La osa descargó zarpazos y dentelladas contra el hombre, pero éste era joven y logró esquivarlos, mientras huía rodeando los muebles y arrojándolos en el camino de la osa para entorpecerla. Pero ambos sabían que era solo una cuestión de tiempo. La bruja sólo necesitaba un zarpazo certero para acabar con su impertinente persistencia aferrándose a la vida. Finalmente la bruja arrinconó al hombre en una esquina, sin posibilidad de seguir huyendo. éste blandió una silla, intentando alejar los dientes y las garras del animal de su cuerpo. Pero no tenía ante sí un estúpido animal, sino a una vieja astuta. Se irguió sobre sus cuartos traseros y con un poderoso golpe de su zarpa derecha desarmó al arriero. Después lo inmovilizó apoyando su zarpa derecha en su pecho, aprisionándolo contra la pared, mientras se preparaba para arrancarle de un mordisco el brazo, a la altura del hombro.
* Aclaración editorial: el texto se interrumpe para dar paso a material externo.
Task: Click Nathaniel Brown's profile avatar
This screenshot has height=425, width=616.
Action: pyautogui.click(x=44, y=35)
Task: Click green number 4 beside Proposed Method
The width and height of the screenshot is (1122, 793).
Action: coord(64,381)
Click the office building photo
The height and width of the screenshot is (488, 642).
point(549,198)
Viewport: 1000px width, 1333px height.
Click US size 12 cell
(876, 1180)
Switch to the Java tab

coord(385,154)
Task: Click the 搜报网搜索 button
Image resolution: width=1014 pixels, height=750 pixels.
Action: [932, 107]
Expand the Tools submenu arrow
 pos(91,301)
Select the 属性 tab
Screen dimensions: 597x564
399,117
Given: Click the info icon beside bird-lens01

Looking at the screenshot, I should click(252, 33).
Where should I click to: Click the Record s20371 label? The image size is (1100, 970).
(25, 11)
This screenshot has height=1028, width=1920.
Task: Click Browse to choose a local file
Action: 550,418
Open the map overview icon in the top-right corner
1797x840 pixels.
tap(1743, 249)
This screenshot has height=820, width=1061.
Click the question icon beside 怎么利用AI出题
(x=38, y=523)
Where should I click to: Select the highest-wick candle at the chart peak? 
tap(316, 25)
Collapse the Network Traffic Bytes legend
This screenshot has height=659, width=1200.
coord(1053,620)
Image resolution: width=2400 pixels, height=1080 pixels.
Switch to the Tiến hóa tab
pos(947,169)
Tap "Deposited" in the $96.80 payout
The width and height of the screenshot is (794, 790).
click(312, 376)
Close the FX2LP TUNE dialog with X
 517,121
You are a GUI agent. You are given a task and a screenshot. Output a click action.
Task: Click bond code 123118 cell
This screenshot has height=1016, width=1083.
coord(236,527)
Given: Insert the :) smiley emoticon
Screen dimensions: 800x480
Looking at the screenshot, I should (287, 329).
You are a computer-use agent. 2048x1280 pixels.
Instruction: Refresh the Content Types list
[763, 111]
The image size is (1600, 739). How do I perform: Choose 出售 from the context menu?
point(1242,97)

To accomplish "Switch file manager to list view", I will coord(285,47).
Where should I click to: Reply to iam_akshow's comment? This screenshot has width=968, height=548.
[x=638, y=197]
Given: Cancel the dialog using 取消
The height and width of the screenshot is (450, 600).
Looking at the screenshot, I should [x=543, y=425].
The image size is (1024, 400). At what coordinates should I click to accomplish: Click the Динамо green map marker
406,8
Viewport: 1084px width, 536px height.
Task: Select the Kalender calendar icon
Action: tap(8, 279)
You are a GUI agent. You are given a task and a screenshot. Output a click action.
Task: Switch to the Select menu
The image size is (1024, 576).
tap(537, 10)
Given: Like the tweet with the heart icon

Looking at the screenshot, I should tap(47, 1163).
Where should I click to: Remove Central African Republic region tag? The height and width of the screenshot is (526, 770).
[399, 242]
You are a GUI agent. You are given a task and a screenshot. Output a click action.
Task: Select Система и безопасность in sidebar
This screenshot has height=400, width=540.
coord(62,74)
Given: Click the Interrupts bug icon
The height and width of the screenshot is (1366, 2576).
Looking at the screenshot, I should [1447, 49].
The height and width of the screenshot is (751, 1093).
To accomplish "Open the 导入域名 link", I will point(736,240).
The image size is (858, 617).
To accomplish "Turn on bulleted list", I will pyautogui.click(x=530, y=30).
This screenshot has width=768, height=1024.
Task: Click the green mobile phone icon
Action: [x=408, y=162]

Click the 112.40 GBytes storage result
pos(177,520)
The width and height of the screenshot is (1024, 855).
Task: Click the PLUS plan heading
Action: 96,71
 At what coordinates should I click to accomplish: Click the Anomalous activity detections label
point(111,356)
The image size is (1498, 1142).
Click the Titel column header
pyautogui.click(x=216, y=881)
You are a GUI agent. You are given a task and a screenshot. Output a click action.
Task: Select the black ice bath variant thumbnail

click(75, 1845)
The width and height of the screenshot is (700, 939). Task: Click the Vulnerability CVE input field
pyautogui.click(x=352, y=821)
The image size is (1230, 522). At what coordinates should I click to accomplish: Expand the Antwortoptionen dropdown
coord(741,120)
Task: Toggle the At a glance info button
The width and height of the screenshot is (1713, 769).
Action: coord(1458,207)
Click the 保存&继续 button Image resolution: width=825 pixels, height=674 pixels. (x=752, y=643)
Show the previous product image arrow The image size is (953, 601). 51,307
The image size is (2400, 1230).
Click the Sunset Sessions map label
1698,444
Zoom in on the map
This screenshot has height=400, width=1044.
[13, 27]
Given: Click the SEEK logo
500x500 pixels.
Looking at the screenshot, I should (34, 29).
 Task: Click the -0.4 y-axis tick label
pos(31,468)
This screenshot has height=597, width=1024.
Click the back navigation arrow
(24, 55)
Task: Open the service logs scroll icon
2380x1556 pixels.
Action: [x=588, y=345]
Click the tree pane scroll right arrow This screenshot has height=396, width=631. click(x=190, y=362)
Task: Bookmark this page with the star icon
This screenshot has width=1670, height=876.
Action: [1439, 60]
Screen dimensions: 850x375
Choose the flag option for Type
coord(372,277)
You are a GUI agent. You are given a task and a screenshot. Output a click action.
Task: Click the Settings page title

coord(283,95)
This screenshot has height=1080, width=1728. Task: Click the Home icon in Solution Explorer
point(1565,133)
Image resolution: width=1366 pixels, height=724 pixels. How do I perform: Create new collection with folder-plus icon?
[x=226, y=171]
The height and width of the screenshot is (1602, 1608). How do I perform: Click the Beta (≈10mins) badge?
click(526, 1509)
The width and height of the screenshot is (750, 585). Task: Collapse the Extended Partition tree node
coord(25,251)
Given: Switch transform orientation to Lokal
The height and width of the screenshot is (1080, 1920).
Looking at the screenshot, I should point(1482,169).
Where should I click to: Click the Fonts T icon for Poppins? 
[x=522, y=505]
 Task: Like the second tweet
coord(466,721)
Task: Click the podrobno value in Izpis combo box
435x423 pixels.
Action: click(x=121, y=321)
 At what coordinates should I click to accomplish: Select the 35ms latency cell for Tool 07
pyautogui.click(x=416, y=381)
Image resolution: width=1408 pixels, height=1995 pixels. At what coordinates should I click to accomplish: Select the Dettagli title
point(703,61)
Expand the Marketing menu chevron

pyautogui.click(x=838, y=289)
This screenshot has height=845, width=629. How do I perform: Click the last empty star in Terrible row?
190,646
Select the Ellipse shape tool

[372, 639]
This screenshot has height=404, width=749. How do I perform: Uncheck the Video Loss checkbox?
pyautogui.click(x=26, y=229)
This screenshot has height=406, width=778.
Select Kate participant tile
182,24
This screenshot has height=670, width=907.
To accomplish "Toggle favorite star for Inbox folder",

- ¡Abuela! - dijo una voz horrorizada desde la puerta, ahora abierta. Una niña de no más de diez años y la que sin duda era su madre observaban la escena desde el porche. La niña con una expresión de terror y la madre con un gesto reprobatorio.

Ante aquella visión, la bruja se retiró unos pasos y volvió a su forma humana. Su rostro se iluminó cuando miraba a la niña, pero mostraba también vergüenza.

- Cariño, no tengas miedo, no pasa nada - dijo la anciana en un tono tan dulce que no parecía la misma mujer que había conocido el arriero.

- Mamá, ¿qué estás haciendo? - dijo la mujer que había junto a la niña, dejando a ésta correr libremente a abrazar a su abuela.

- Este hombre me ha robado el caldero. No podía permitirlo - dijo la anciana - Tú sabes...

- No mamá, el caldero te lo quité yo. Ya no puedes tenerlo, eres un peligro. La última vez casi quemas la casa - dijo la mujer con un deje de dolor en el rostro. Después suspiró y se dirigió al arriero 

- Y tú ¿qué haces aquí?

- ¿Yo? - por un momento el arriero se había olvidado completamente de sí mismo, pasmado ante todo lo que había presenciado - Buscaba la mansión del terrateniente y debí perderme  con la lluvia. Llamé a la puerta pensando que era su casa y la... ella me ofreció un lugar en el fuego y algo caliente.

- Comprendo - dijo la mujer - te acompañaré ahora mismo a las puertas de la casa del terrateniente. A menos que quieras pasar la noche en el establo

- ¡No! - dijo el arriero y añadió raudo - No quisiera abusar de su hospitalidad.

- Eso suponía. Cielo - dijo la mujer refiriéndose a la niña - quédate con la abuela y dale la comida que le hemos traído. Yo vuelvo en seguida.

El arriero salió de la casa con la mujer, volvió a cargar y atar a sus mulas y emprendió camino a su lado bajo la lluvia, sin saber muy bien si considerarse desdichado o afortunado. Cuando ya llevaban unos minutos de camino, la mujer le dirigió la palabra por última vez en todo el camino a la casa del terrateniente.

- ¿Sabes qué te ocurrirá si cuentas lo que has vivido hoy, verdad? - dijo la mujer

- Supongo que me matarás o me convertirás en sapo - dijo el arriero

- No - dijo la mujer tras una breve risita - Si cuentas lo que te ha ocurrido hoy te tomarán por loco y pasarás el resto de tus días sufriendo porque nadie te cree y siendo evitado por tus vecinos. Piensa en qué creerías tú si alguien te hubiera contado una historia como la tuya.

Y el arriero pasó el resto del camino pensando en las palabras de aquella mujer.